▶ _TASKS TO PERFORM_
- a) From the review of the Lucuma restaurant, extract the passage from "Lucuma owners Garrett" up to and including "smoky Peruvian chile.".
- b) Name every cocktail the Lucuma restaurant review mentions by name.

▶ _EXCERPT PROVIDED_
--- Begin ---

The space is long and narrow. There is an open kitchen. The dining room is crowded in an energetic way — you have to weave your way through the tables to get to the bar, which is where my friend and I sat, chatting with the affable Morris, who, though not Peruvian, will be mixing cocktails while directing the staff in Spanish learned from shopping endeavors with his mother-in-law to be.

Two people stand smiling in a vibrant restaurant. One wears a black apron, the other a black striped shirt with tan pants. Decorative lights and plants fill the space.
Lucuma owners Garrett Morris and Renzo Roca met on Tinder.

Using a magic wand (in actuality, a tool called an Evebot used for printing on cocktails and cappuccinos), Morris inscribes “Lucuma” on the fluffy layer of egg whites atop the pisco sours. He injects smoke into a glass cloche placed over a fancy, palo-santo-rinsed cocktail called the Inca Old Fashioned ($22). I prefer a simpler cocktail, so I had the El Capitan ($16), a slightly sweet, maraschino-cherry-garnished Peruvian classic made with vermouth and pisco Quebranta (a popular variety of grape used in making pisco, which is a brandy), infused with a shred of heat from aji panca, a mild and smoky Peruvian chile.

--- End ---

▶ _RECORDED INFORMATION_
--- Begin ---

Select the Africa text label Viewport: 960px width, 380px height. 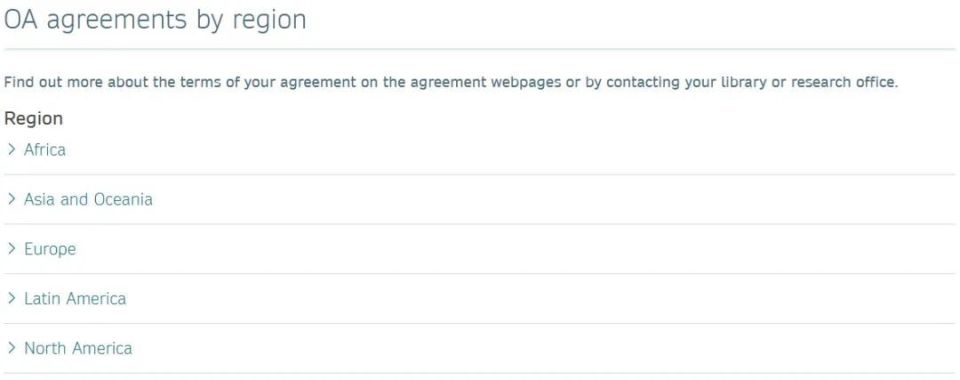45,150
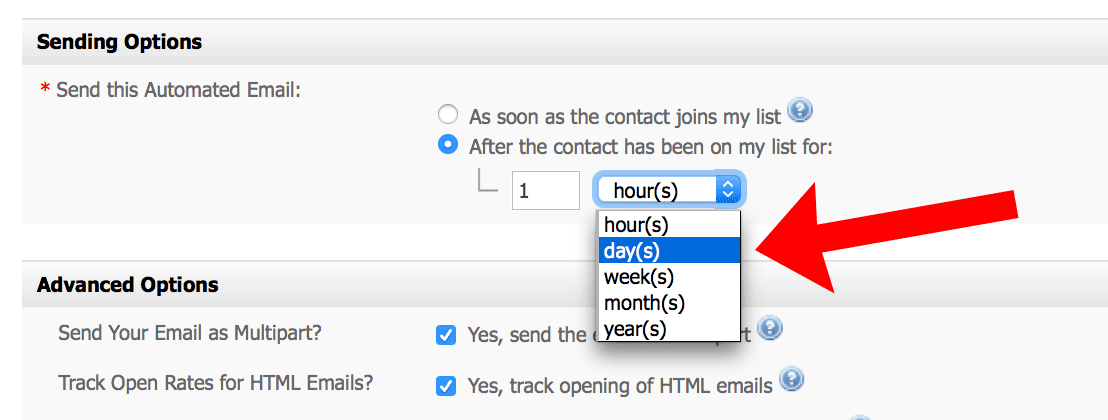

--- End ---

▶ _EXPECTED RESULTS_
- a)
Lucuma owners Garrett Morris and Renzo Roca met on Tinder.

Using a magic wand (in actuality, a tool called an Evebot used for printing on cocktails and cappuccinos), Morris inscribes “Lucuma” on the fluffy layer of egg whites atop the pisco sours. He injects smoke into a glass cloche placed over a fancy, palo-santo-rinsed cocktail called the Inca Old Fashioned ($22). I prefer a simpler cocktail, so I had the El Capitan ($16), a slightly sweet, maraschino-cherry-garnished Peruvian classic made with vermouth and pisco Quebranta (a popular variety of grape used in making pisco, which is a brandy), infused with a shred of heat from aji panca, a mild and smoky Peruvian chile.

- b)
Pisco sour
Inca Old Fashioned
El Capitan